UCSF

Cell surface proteolysis plays a crucial role in regulating various biological and cellular processes, including but not limited to cell signaling, protein maturation, and extracellular matrix remodeling. Dysregulation of these proteolytic events is often a hallmark of numerous diseases. Understanding these changes in proteolysis may present opportunities for therapeutic intervention as neo-epitopes are created that may be preferentially displayed in diseased states. Under hypoxic conditions, Pancreatic Dunctal Adenocarcimoma (PDAC) experiences global changes to its cell surface proteolytic state. Additionally, it is important to understand the mechanism of action for protein-protein interactions in disease, particularly in the case of viral infection, as these interactions may be therapeutic targets for disruption.
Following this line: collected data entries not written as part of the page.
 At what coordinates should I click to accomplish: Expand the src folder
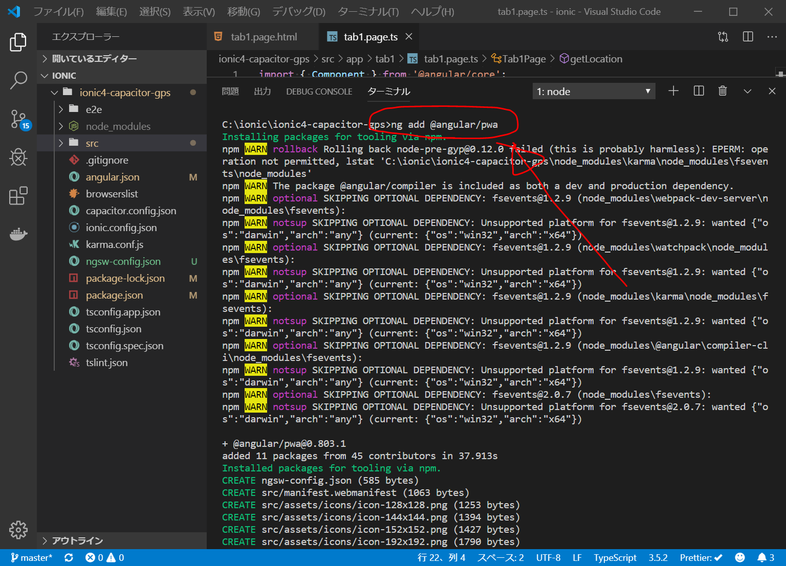(92, 143)
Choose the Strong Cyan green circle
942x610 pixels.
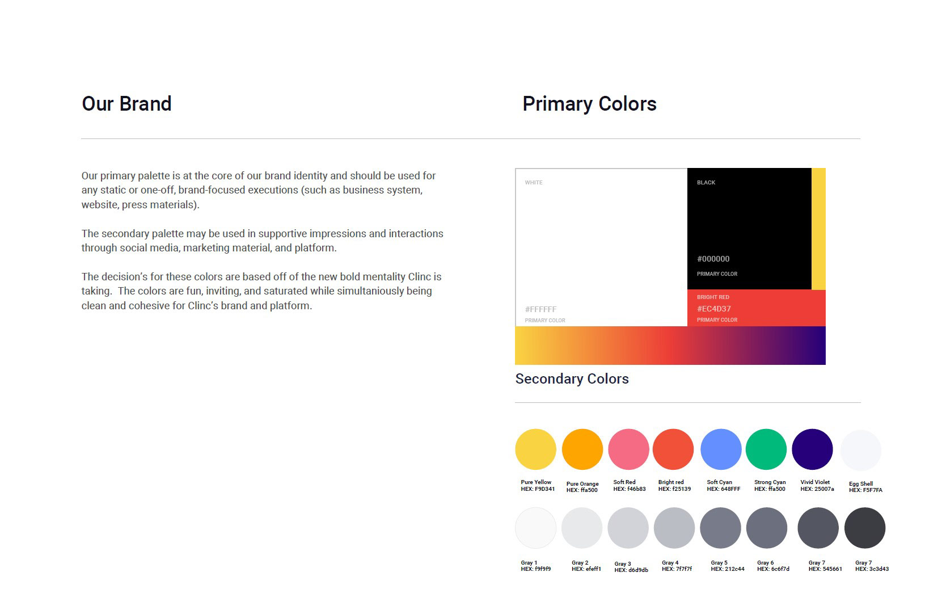coord(766,449)
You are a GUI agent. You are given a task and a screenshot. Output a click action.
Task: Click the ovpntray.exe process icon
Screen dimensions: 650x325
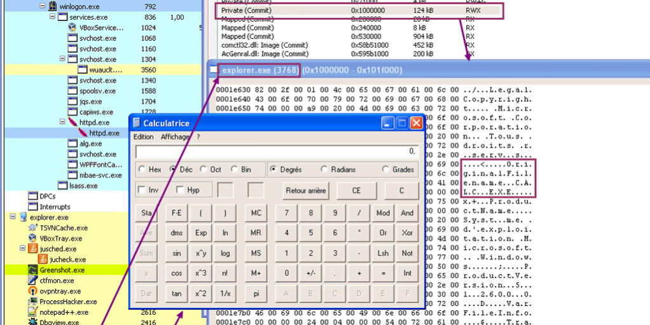tap(34, 291)
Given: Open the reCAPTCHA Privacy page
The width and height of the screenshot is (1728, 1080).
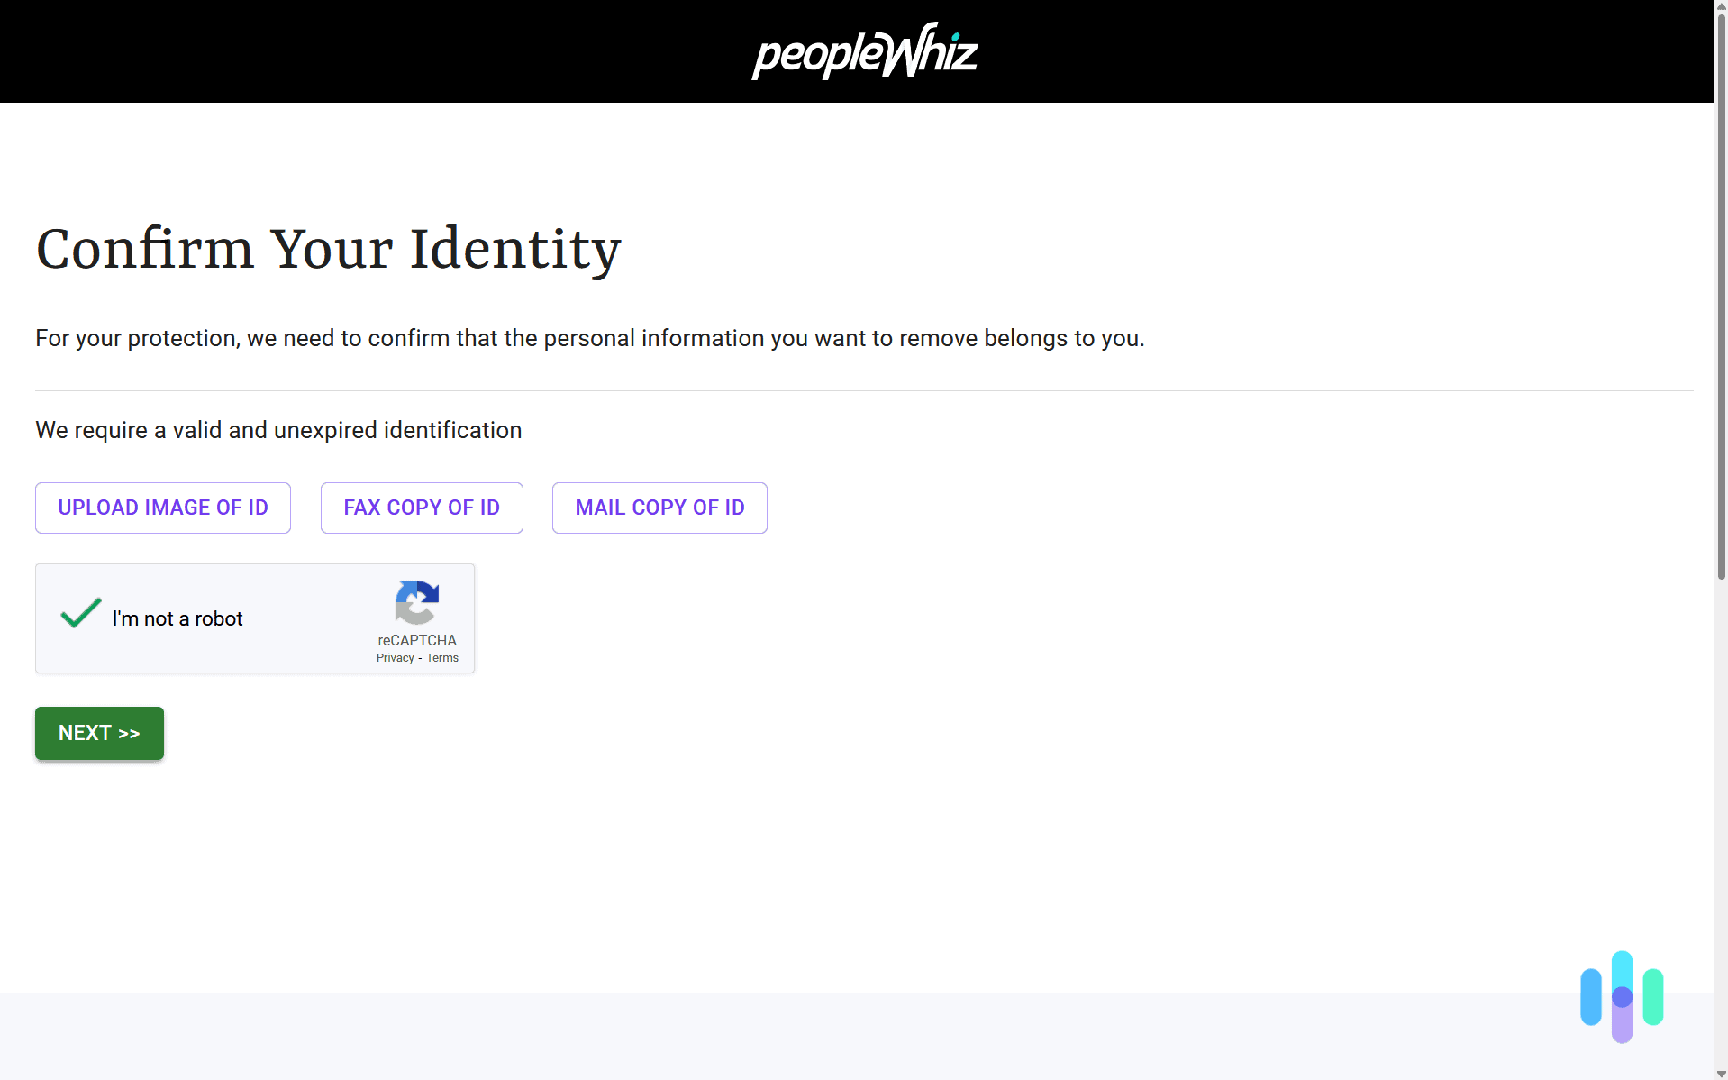Looking at the screenshot, I should tap(394, 657).
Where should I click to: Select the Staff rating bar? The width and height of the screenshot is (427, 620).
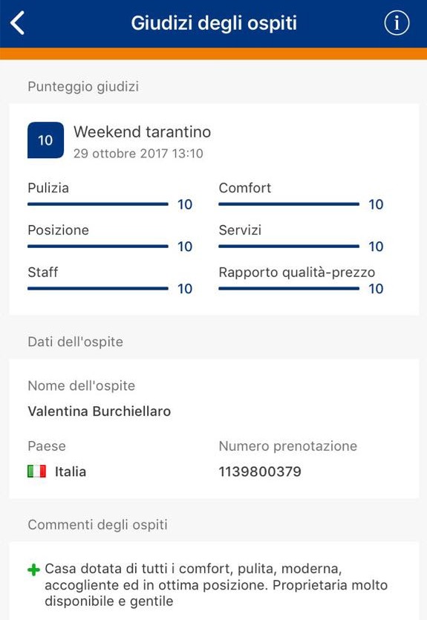[x=98, y=289]
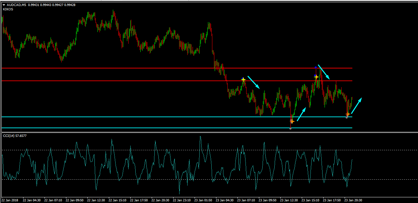Select the blue dot on the upper red line
The width and height of the screenshot is (418, 203).
316,68
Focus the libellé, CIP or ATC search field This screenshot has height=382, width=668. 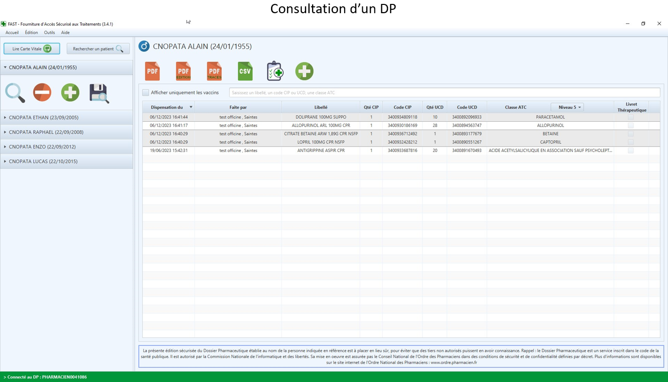click(x=444, y=92)
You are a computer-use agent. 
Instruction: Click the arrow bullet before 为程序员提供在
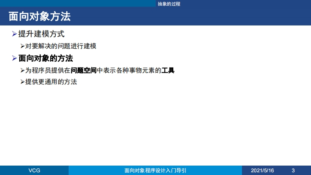click(x=22, y=71)
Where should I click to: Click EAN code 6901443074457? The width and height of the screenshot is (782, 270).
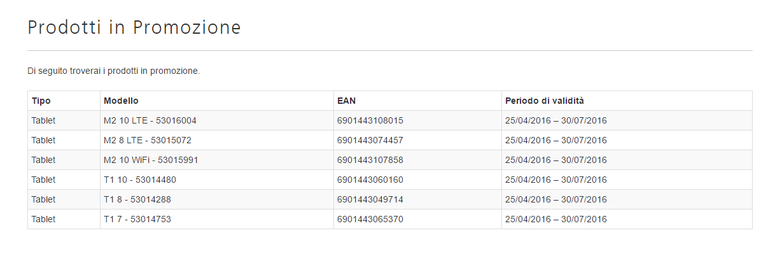(370, 140)
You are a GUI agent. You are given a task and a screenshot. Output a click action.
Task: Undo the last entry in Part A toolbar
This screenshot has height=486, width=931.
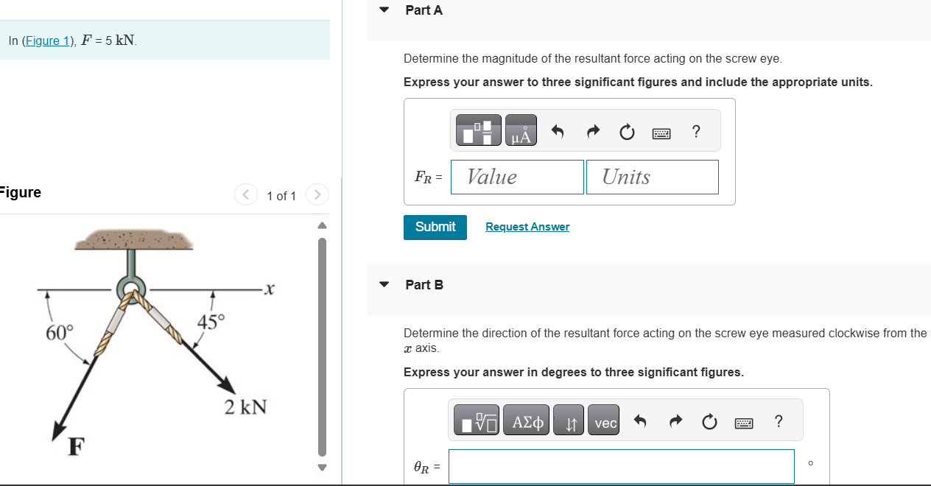point(558,131)
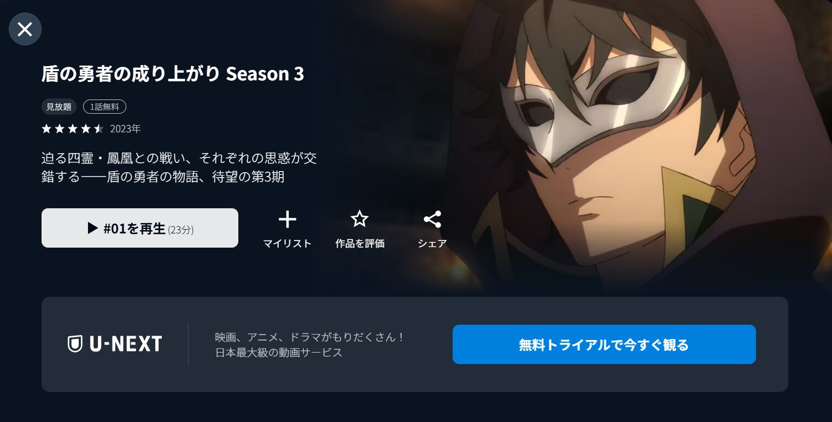The width and height of the screenshot is (832, 422).
Task: Click the 盾の勇者の成り上がり Season 3 title
Action: (173, 74)
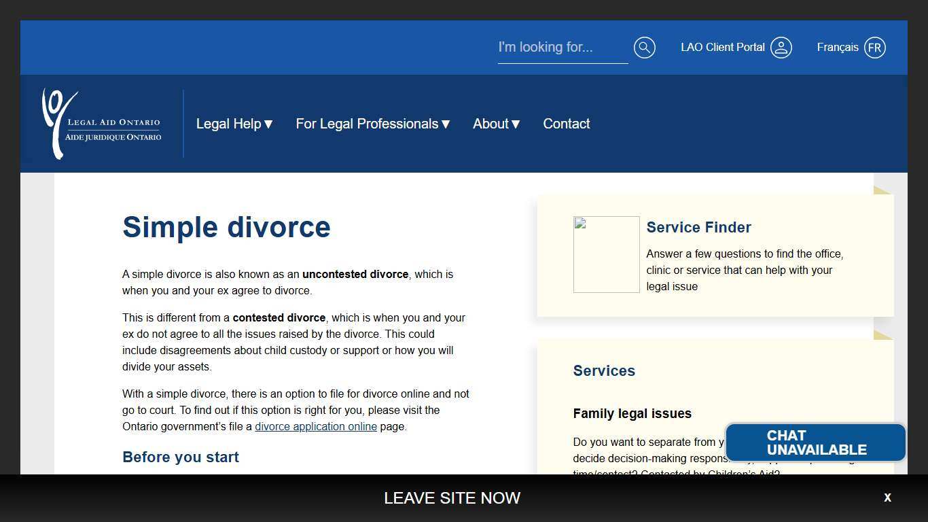Viewport: 928px width, 522px height.
Task: Click the FR language circle icon
Action: point(874,47)
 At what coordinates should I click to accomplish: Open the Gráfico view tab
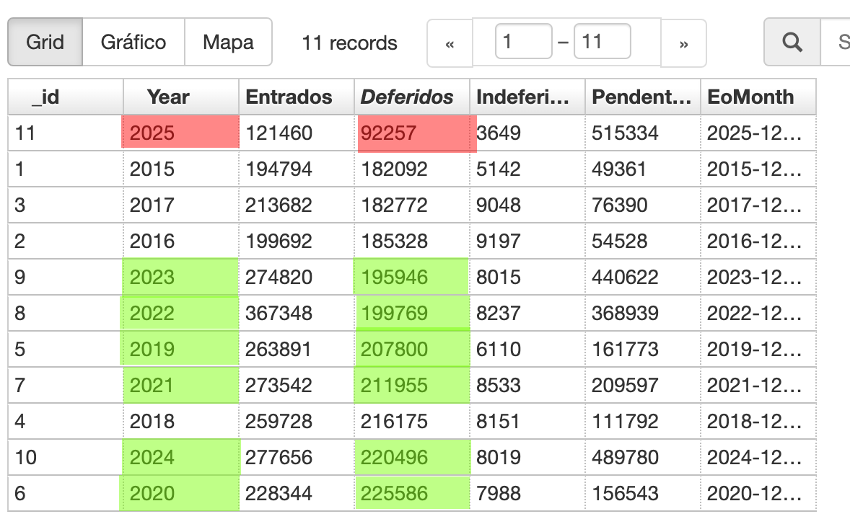tap(133, 42)
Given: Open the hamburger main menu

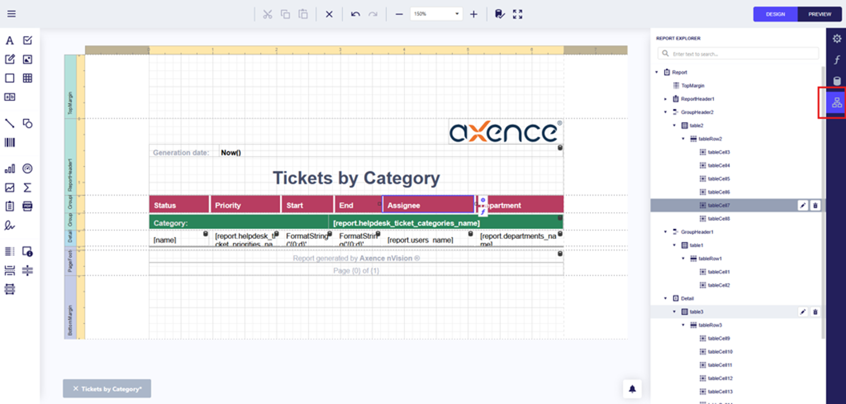Looking at the screenshot, I should click(11, 14).
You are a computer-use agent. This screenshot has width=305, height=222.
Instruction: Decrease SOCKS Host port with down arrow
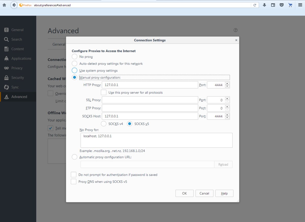[227, 118]
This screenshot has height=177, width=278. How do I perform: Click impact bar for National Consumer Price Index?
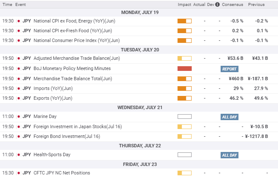tap(184, 40)
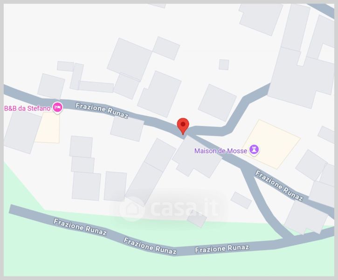Click the curved connector road joining the lower road
This screenshot has width=338, height=280.
pos(262,202)
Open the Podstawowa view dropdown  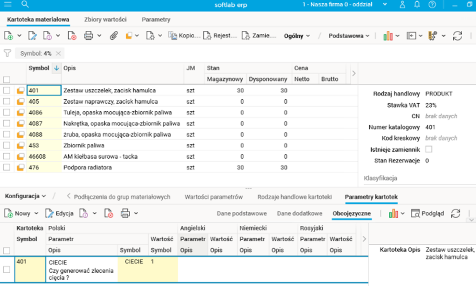[349, 36]
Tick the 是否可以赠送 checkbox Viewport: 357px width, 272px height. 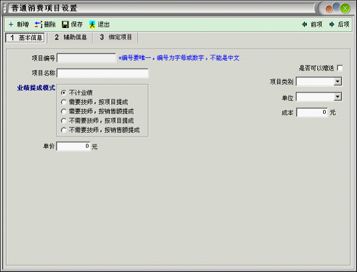coord(339,68)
The following work describes the development of novel protein tools to understand how cell surface proteolysis changes when various oncogenes are overexpressed in breast cancer and how SARS-CoV-2 Spike protein interacts with the human ACE2 receptor. In Chapter 1, I describe the work done to develop a method utilizing subtiligase to study changes to the proteolytic landscape of MCF10A cells under the influence of KRAS G12V and Her2 overexpression. Chapter 2 describes the work done in studying the effect of hypoxia on cell surface proteolysis in Pancreatic Ductal Adenocarcinoma (PDAC). In Chapter 3, I describe the develop of various protein-Fc fusions to study the protein-protein interactions of Spike protein and ACE2.